Task to carry out: Beginning at the top of the data below, restate every line word for word until the line containing "Select the Approve Scheduled Hours option" has been included, and omit the pictures.

Extracted entries:
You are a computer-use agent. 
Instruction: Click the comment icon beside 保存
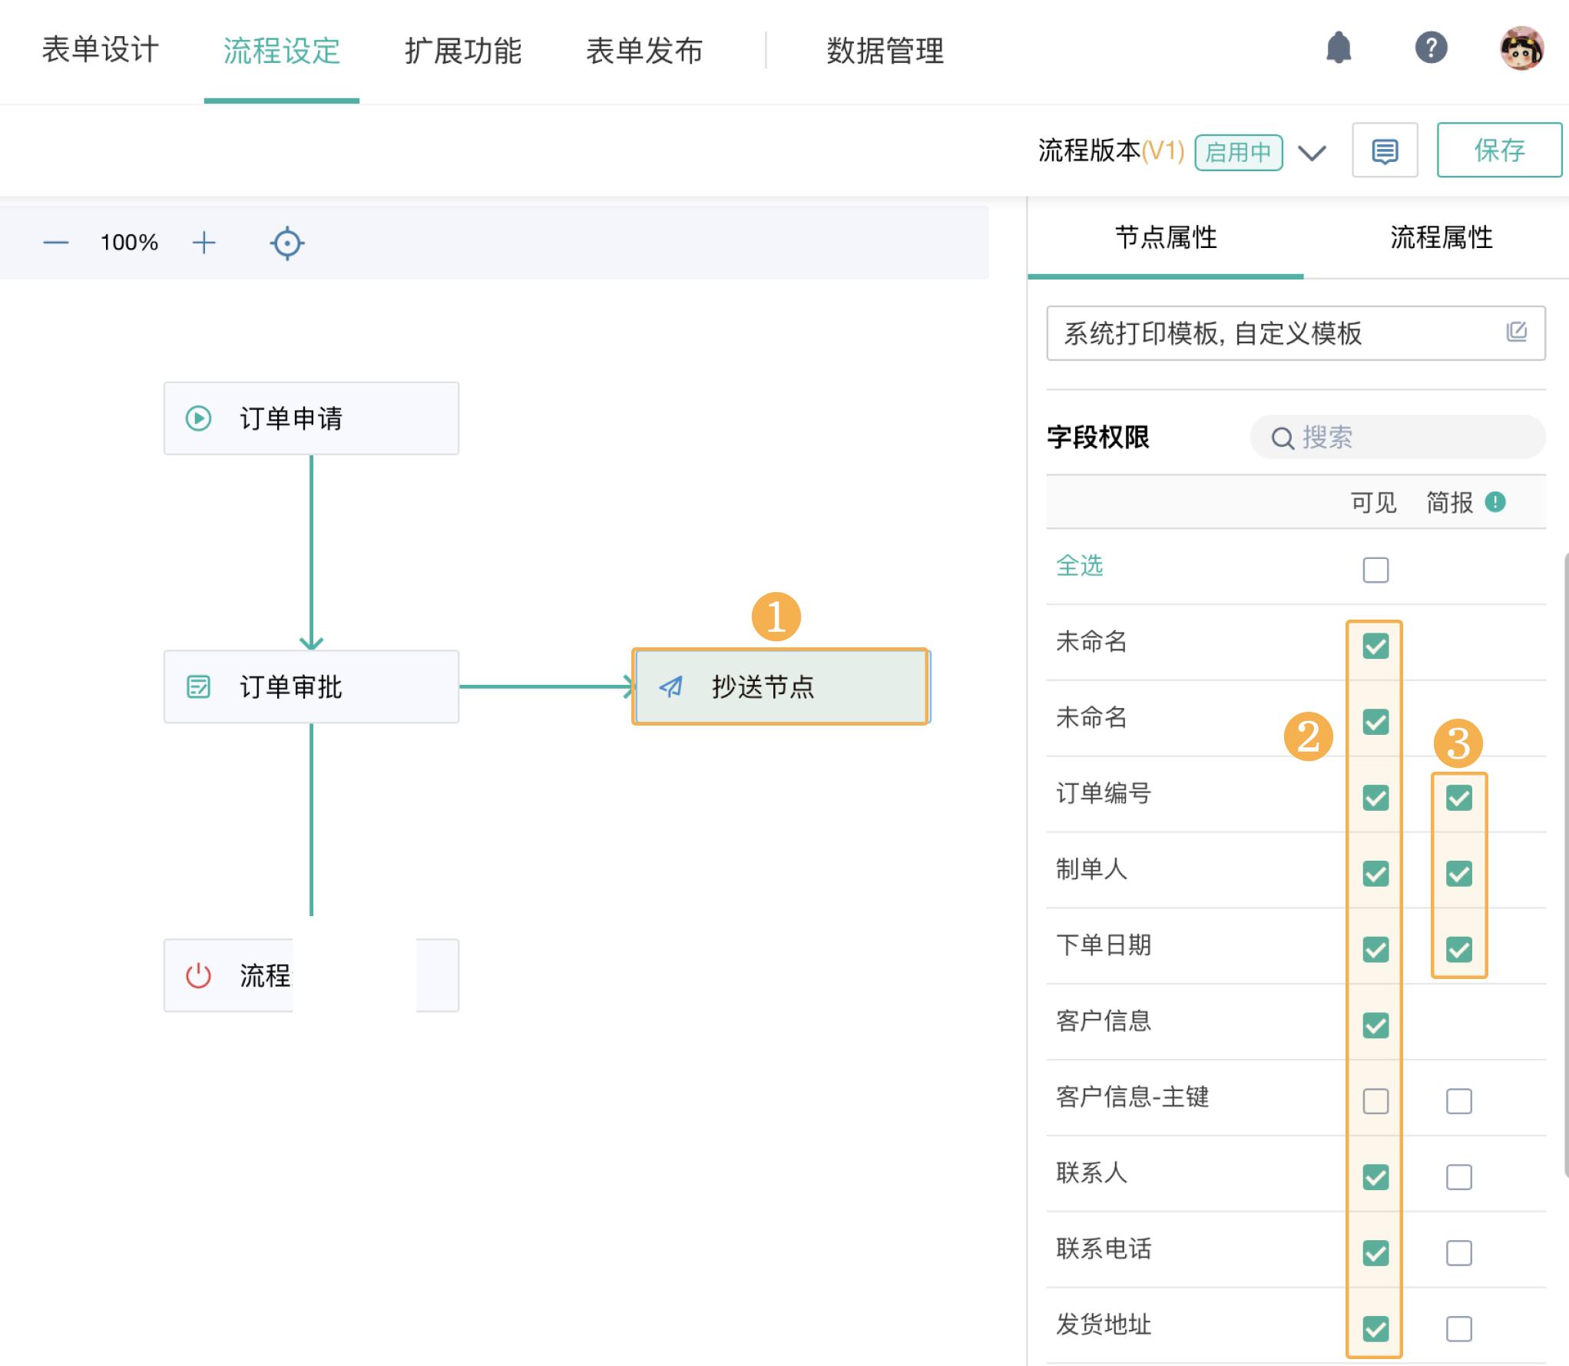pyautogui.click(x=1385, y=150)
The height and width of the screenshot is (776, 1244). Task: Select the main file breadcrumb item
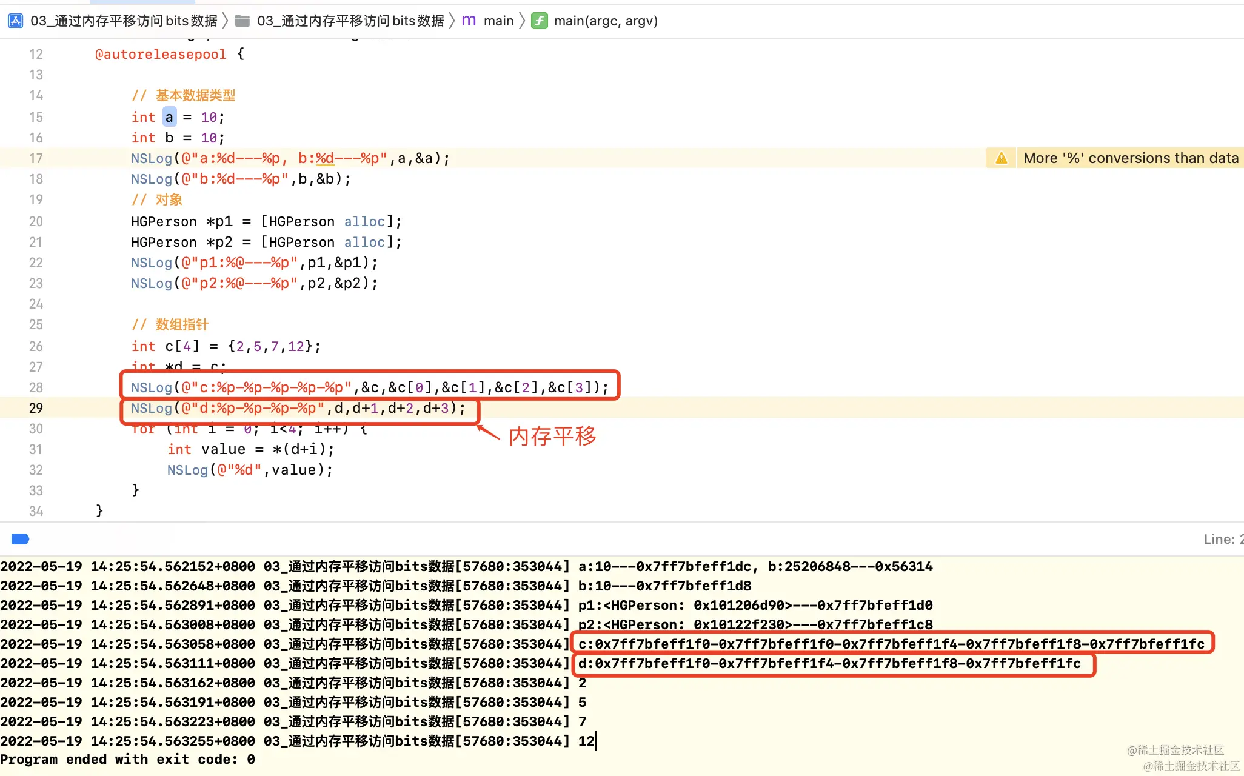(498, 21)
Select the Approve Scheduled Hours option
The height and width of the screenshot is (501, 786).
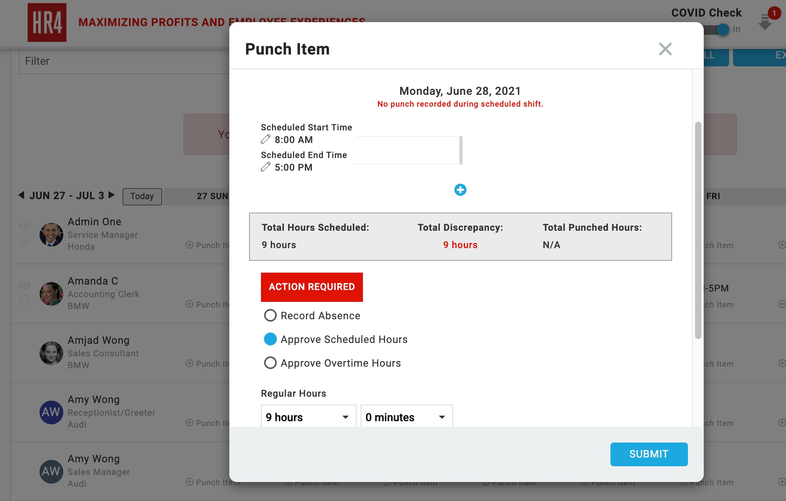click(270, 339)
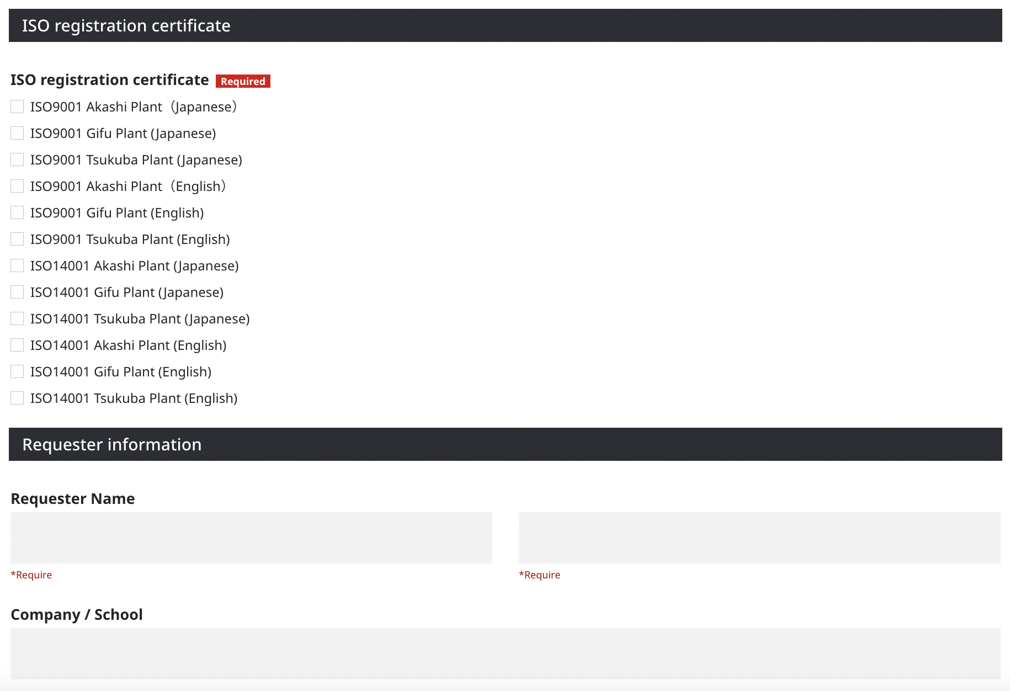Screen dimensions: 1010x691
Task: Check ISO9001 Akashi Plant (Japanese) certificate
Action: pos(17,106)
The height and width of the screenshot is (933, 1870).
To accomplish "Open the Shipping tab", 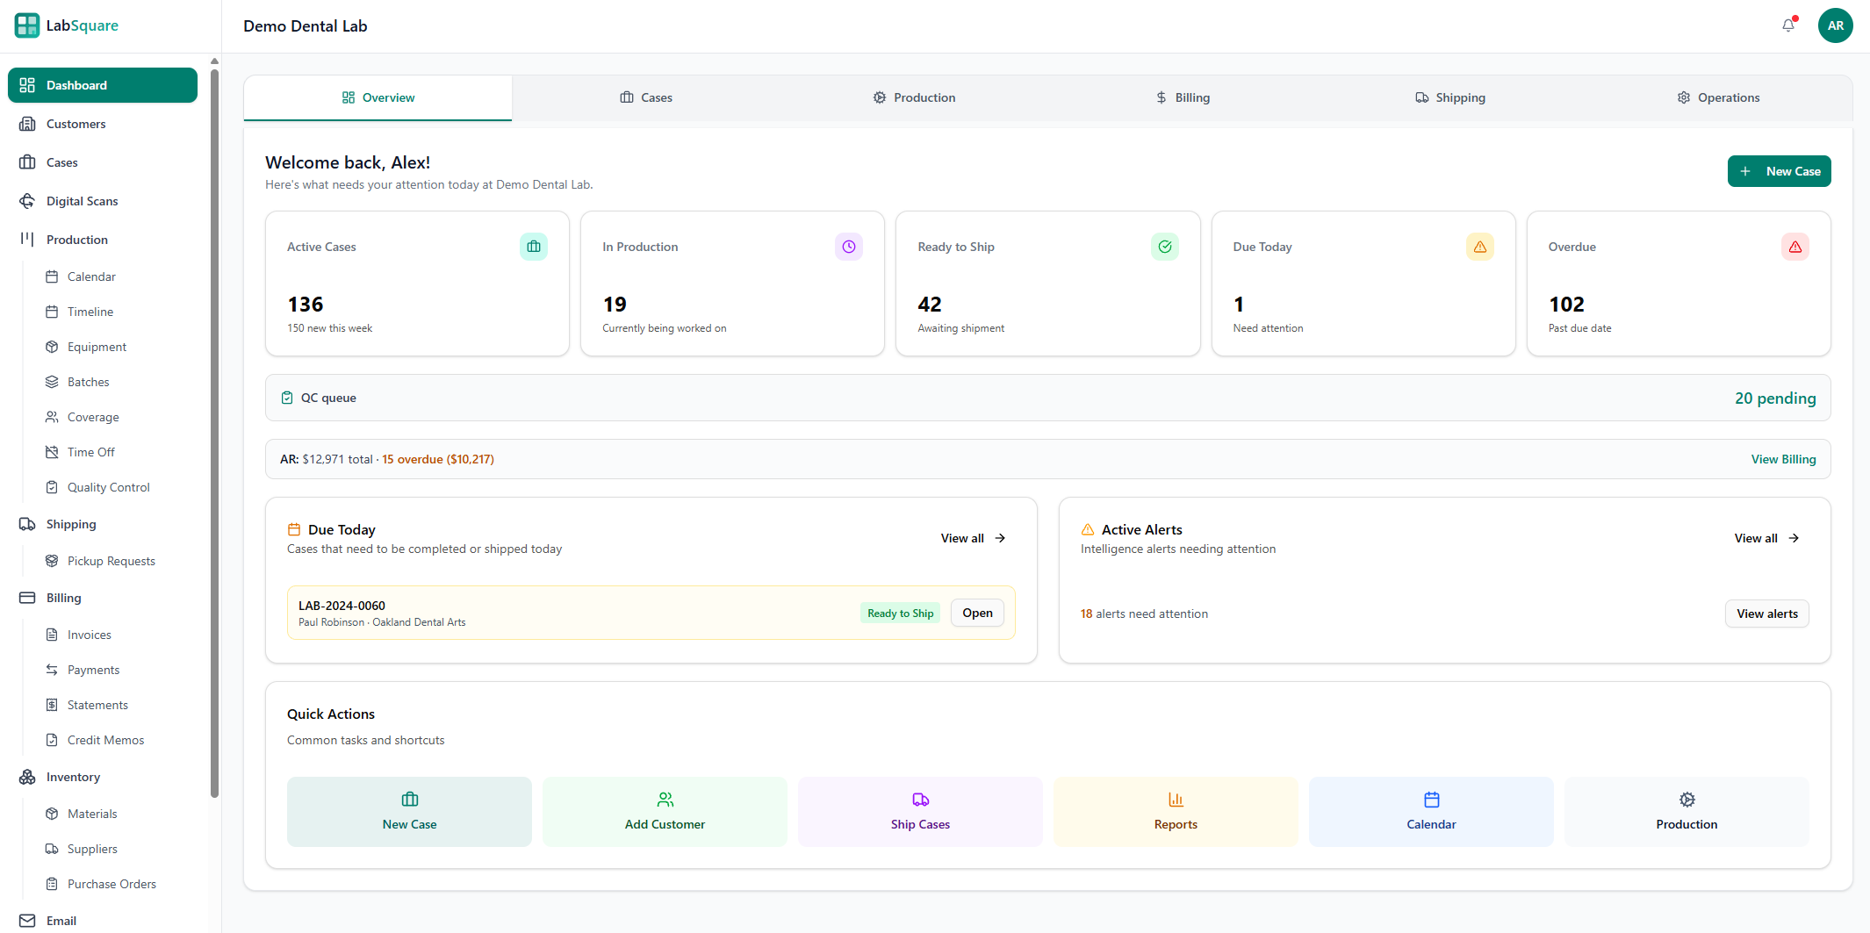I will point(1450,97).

Task solution:
You are a computer-use agent. 
Instruction: Click the comment icon beside 保存
pyautogui.click(x=1385, y=150)
The height and width of the screenshot is (776, 1244). Task: Select the main file breadcrumb item
(498, 21)
Select the Approve Scheduled Hours option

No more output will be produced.